She sat at the back of the room in Princeton. Next to her was a friend who was able to interpret her meaning through the words that she wrote in a book and the invisible language that they had developed between the two of them. Described, someone might use the term 'non-verbal'. But in real life, in the real world she was able to communicate quite clearly wants and desires, further she was able to communicate deeper aspects of her personality. Everytime she was understood the trill of being 'heard' registered in her body and radiated through her face.
The next day in Oliver a man, a skinny little guy in a track suit with balding gray hair and a manic manner of movement, reacted emotionally to the workshop. Stories of teasing bothered him, descriptions of how people with disability were treated disturbed him. He came up and cried, a little - not as a means of grieving but as a means of saying 'this makes me sad' - then he indicated through rudimentary sign a gesture that this had happened since his childhood. After about 5 minutes I realized I had been deep in conversation with someone 'non-verbal.'
I hate the term 'non-verbal' because it's archaic, meaningless. I have met many who do not speak and none who do not communicate. A woman in an institution guided her staff in the meeting of her needs by the light in her eyes. A man in a group home lets his likes and dislikes, his ups and downs, clearly be known by the movement of his shoulders. A little boy told his mom that he was hurt at school by his behaviour and manner. All of these were 'non-verbal'.

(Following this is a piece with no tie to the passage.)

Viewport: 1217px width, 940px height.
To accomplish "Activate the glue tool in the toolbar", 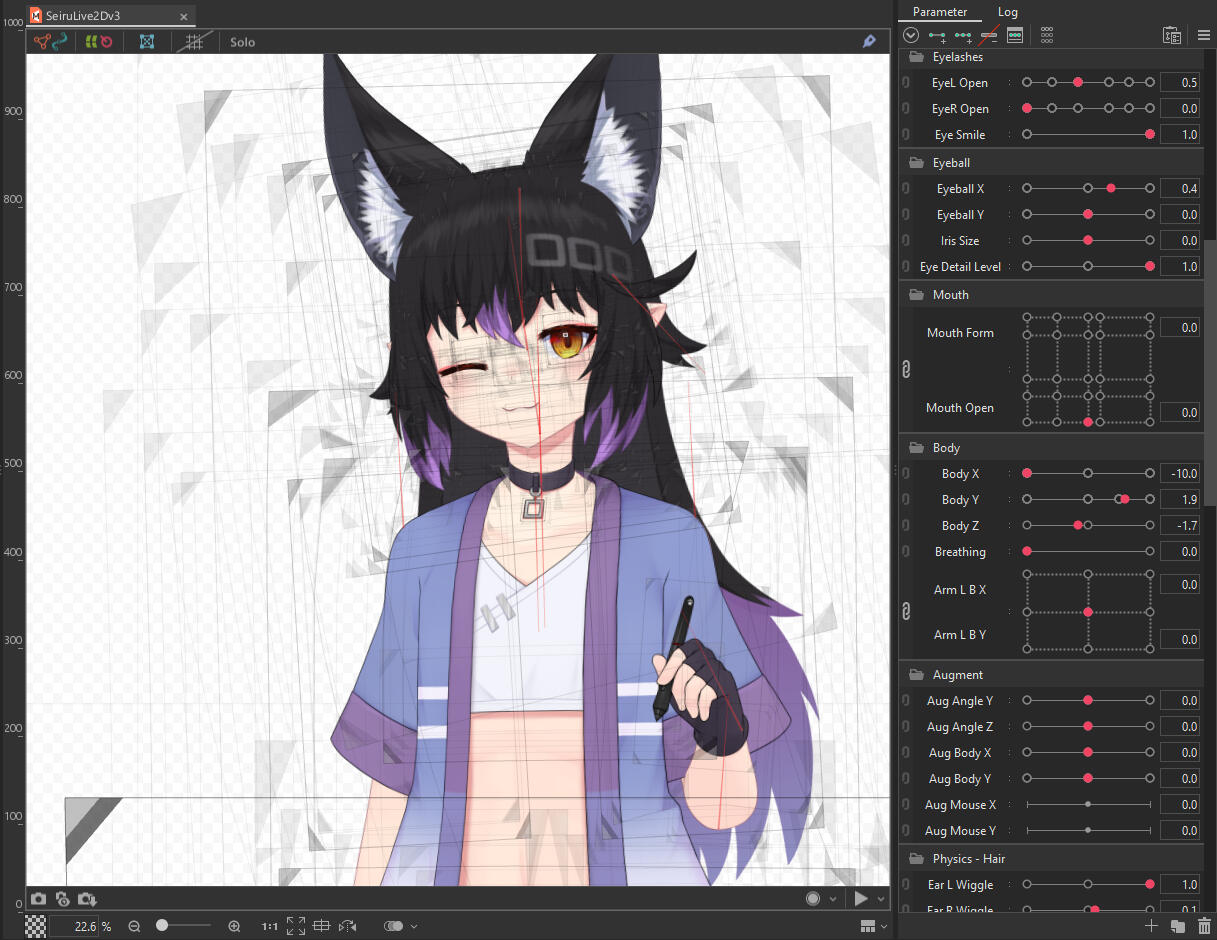I will pyautogui.click(x=60, y=41).
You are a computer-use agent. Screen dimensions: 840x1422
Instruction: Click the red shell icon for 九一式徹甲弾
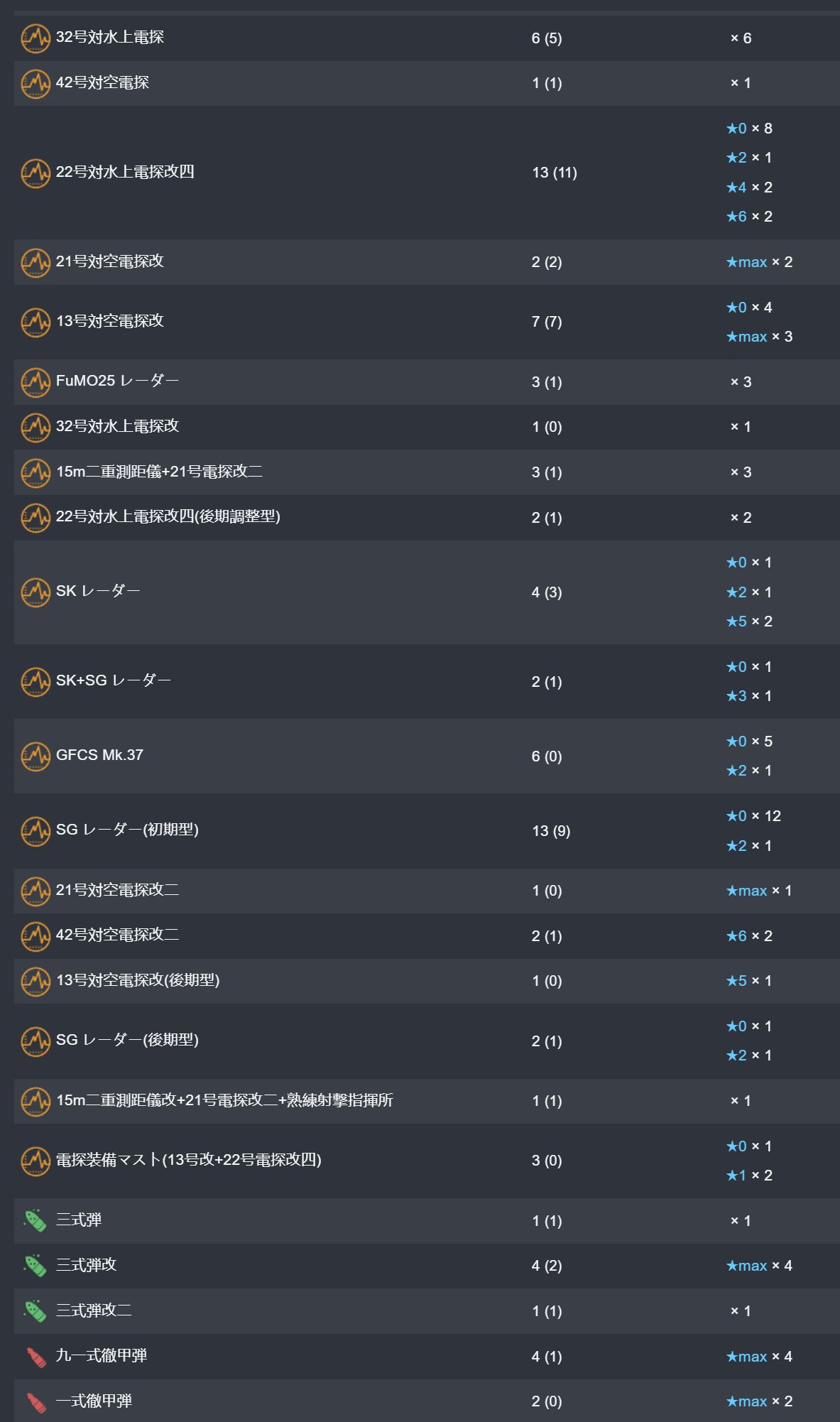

Anyone who works with those who do not speak know that the word 'non-verbal' used to mean 'non-communicative' is just a falsehood. The more you know someone the more you know what makes them happy, what makes them sad, what foods they like, what colours they prefer. It' intellectual laziness to suggest that a human being can be in your company for more than a few hours without 'saying' something. Good heaven's baby's communicate well without a word - but they communicate well because parents really want to listen - really want to watch for meaning - really want to be in relationship with their child.
It scares me when justification for harsh or barbaric treatment is suggested and the explanation is that the person is 'non-verbal.' This is a means of tricking those who don't know people with disabilities and their myriad strategies for communicating into believing that consultation or consideration can't be done with someone 'non-verbal.' It's a lie.
In all the discussion about Ashley's treatment she is only 'non-verbal' - umm that's the first warning signal that something is wrong here. I saw a picture of her. She was smiling. That picture alone said that she could communicate happiness. That picture alone gave the lie to the idea of 'non-verbal' as 'non-communicative.'
Perhaps it would be better if we described Ashley using the word 'victim' to replace the word 'non-verbal' and perhaps we'll understand the situation better.
Anyone who knows someone 'non-verbal' who communicates well, please respond with your story to this blog. Let's make the point that one can only talk if another chooses to listen.